I gotta admit, the Borderlands 4 endgame actually sounds pretty darn good: Gearbox showed a bunch of raid boss and loot details, and my RPG brain is locked in
"Loot farming has been improved"

The latest Borderlands 4 breakdown from developer Gearbox focuses on the endgame grind where many players will spend most of their play time in this looter shooter RPG, and as someone who hasn't really invested into a Borderlands endgame since Borderlands 2, I'm thinking I might be back.
In a new video and blog post, Gearbox commits to an endgame loop about "challenging yourself against tough enemies, amassing the awesome loot they drop, then using it to strengthen your build and take on even more difficult challenges for even better loot."
"Making sure Borderlands 4's endgame stays engaging long after you've rolled credits is a huge focus for the team," the studio writes, "creating a highly replayable loot chase whether you're continually powering your main character up with new gear or rolling alts to try out other Vault Hunter classes."
To that end, the Ultimate Vault Hunter Mode from Borderlands 2 has been revived. Creative director Graeme Timmins tips his hat to the second entry in the series, calling UVHM a "beloved community feature" and saying "we wanted to bring it back" with some modernizations. (It was also in Borderlands: The Pre-Sequel, but like many players, I don't have quite as much love for that game.)

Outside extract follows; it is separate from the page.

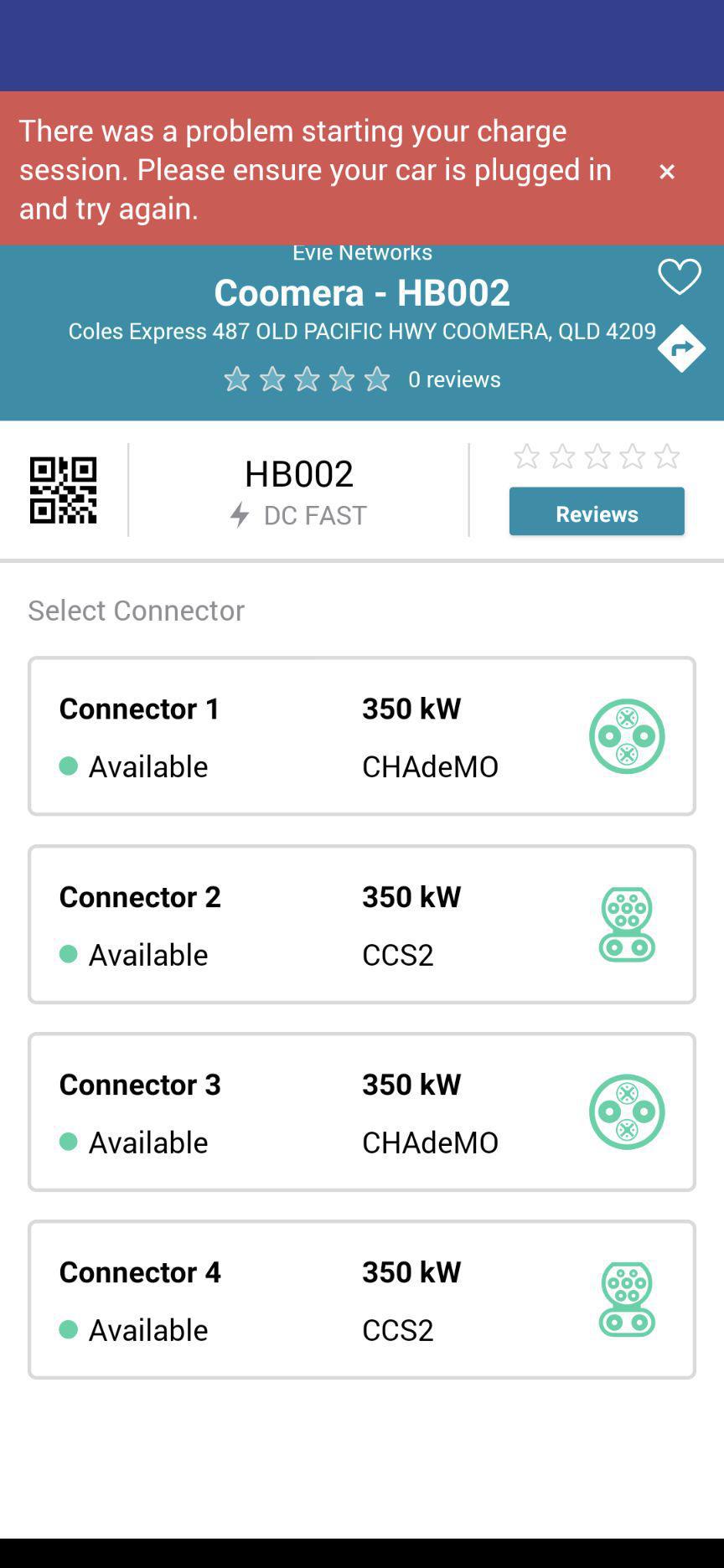Tap the first header rating star

[237, 379]
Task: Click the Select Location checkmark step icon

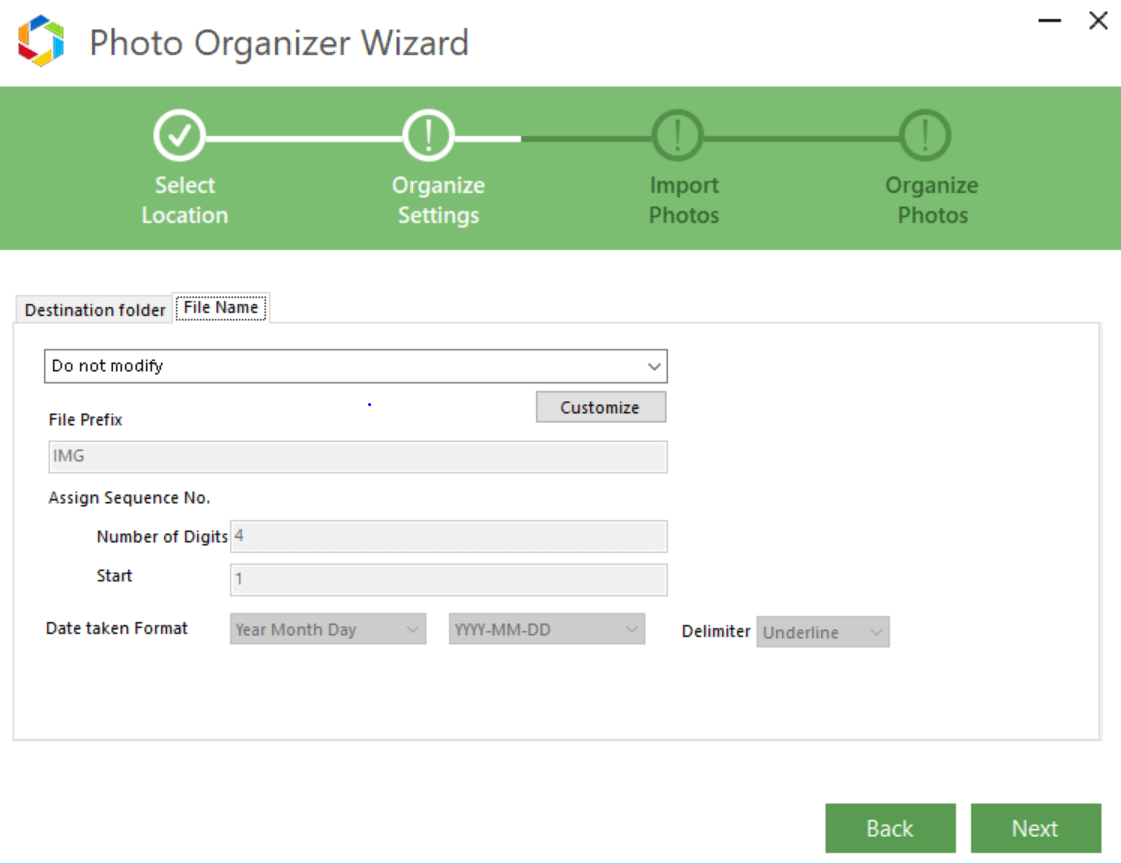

UVHM is basically New Game+ with hot sauce. Finish the campaign to unlock it, then prepare for tougher enemies with special modifiers and better loot. You'll get more XP and resources, and you'll have a better shot at high-rarity gear and signature Legendaries.
"When Borderlands 4 launches, Ultimate Vault Hunter Mode will have five difficulty levels, which are unlocked incrementally by completing challenges spread across Kairos and will put your skills and Vault Hunters' builds to the test," Gearbox explains. "Once you've completed enough challenges, you'll face a climactic trial: a Wildcard Mission, which tasks you with replaying a mission filled with buffed enemies who have a new set of lethal traits."
These Wildcard Missions will also serve as weekly challenges, with Gearbox remixing encounters that guarantee a Legendary.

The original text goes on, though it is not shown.